Many people feel ashamed of their suicidal thoughts. This shame can be about any number of things, often contradictory: thinking of suicide, being unable to stop thinking of suicide, not acting on suicidal thoughts, acting on suicidal thoughts, and so on.
Shame especially can follow a suicide attempt. One small study found that most of the people interviewed felt shame related to their attempt, whether for not living up to others’ expectations or, painfully, for having survived.
Shame and Suicidality: Cause or Effect?
Just as suicidal thoughts can lead to shame, shame can lead to suicidal thoughts. It is a merciless cycle of pain: one begets the other.
“Thinking of suicide means I’m weak,” clients have told me.
“I’m a loser, a failure.”
“I should be able to cope.”
“I’m a bad person.”
Lost in all the self-condemnation is the understanding and acceptance of suicidal thoughts as a symptom. Suicidal thoughts can be a symptom of a mental illness such as depression or bipolar disorder. Or you may not have a mental illness. Suicidal thoughts also can serve instead as a symptom of extreme stress, overwhelming painful emotions, a sense of despair and hopelessness, or some other situation that the person experiences as unbearable.

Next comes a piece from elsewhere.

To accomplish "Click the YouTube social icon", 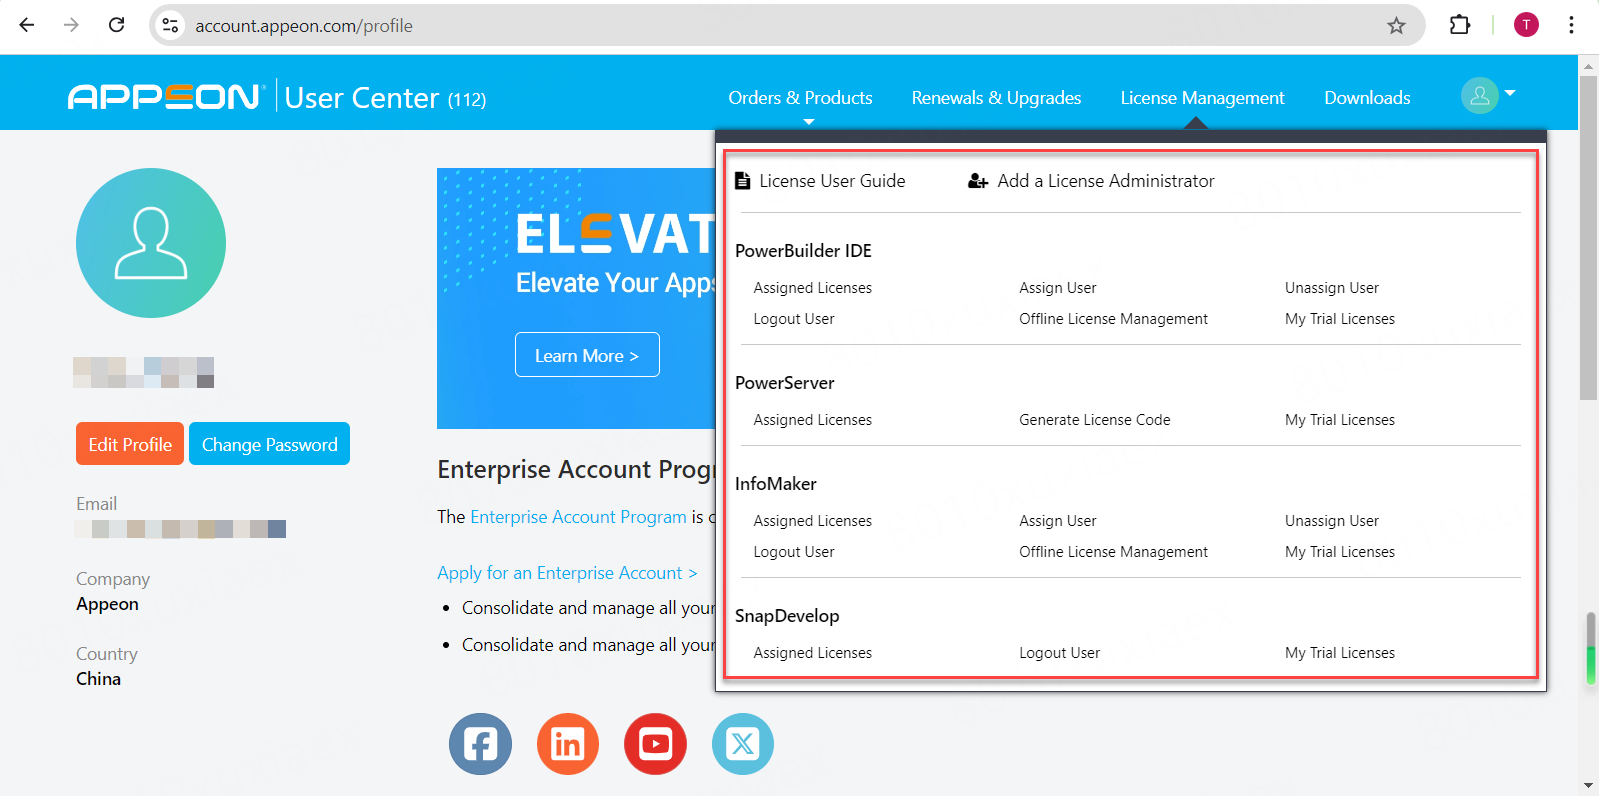I will click(x=655, y=744).
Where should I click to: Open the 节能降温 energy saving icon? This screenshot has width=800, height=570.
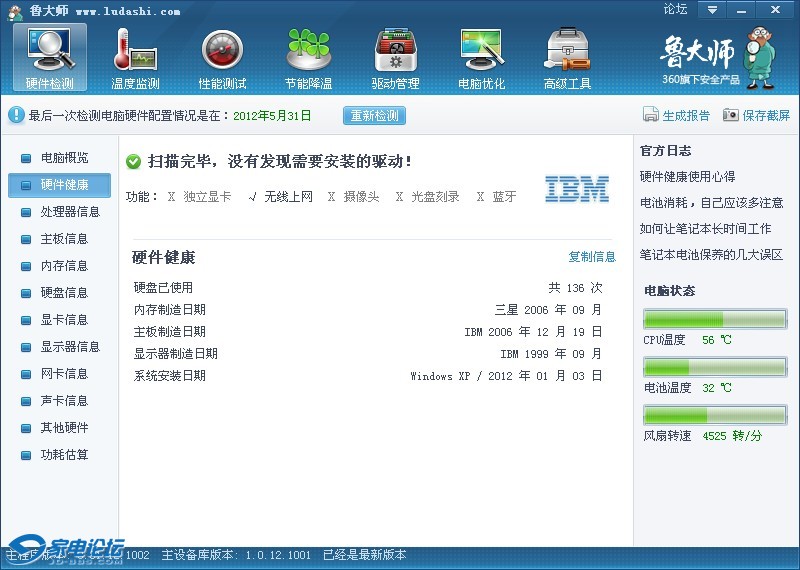click(309, 50)
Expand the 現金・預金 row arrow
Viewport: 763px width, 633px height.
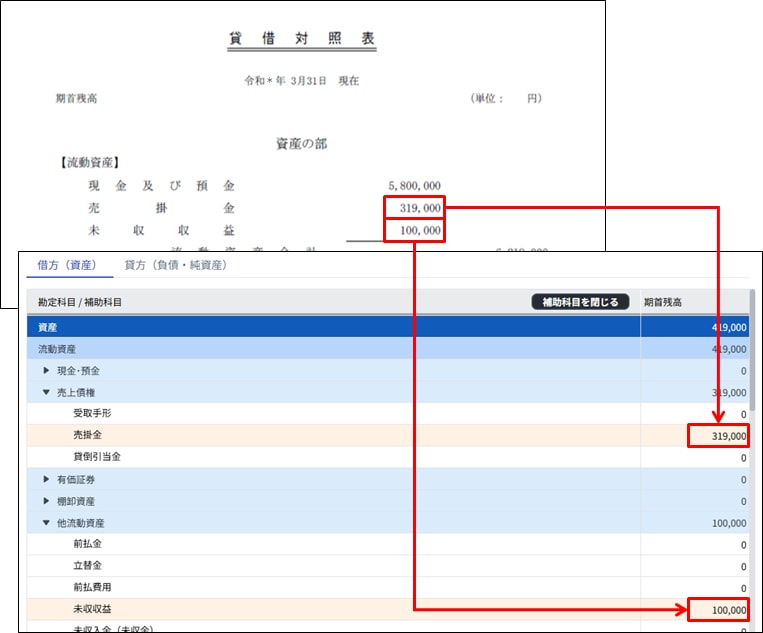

Suicidal thoughts are not who you are. They do not define you. Instead, they happen to you. The same is true of conditions and situations that can lead to suicidality: depression, anxiety, trauma, schizophrenia, addiction, and other mental health issues. These conditions do not touch your truest, deepest self, what some may refer to as your soul or your essence.
Close Cousins: Shame and Stigma
It’s hard to talk about shame about suicidality without also talking about stigma. Shame comes from inside the person. It is an emotion, an internal feeling of disgrace. Stigma, on the other hand, comes from outside the person. It is a mark or message of disgrace. Stigma comes from the messages that society sends out, messages that there is something fundamentally bad about people if they have certain conditions or qualities.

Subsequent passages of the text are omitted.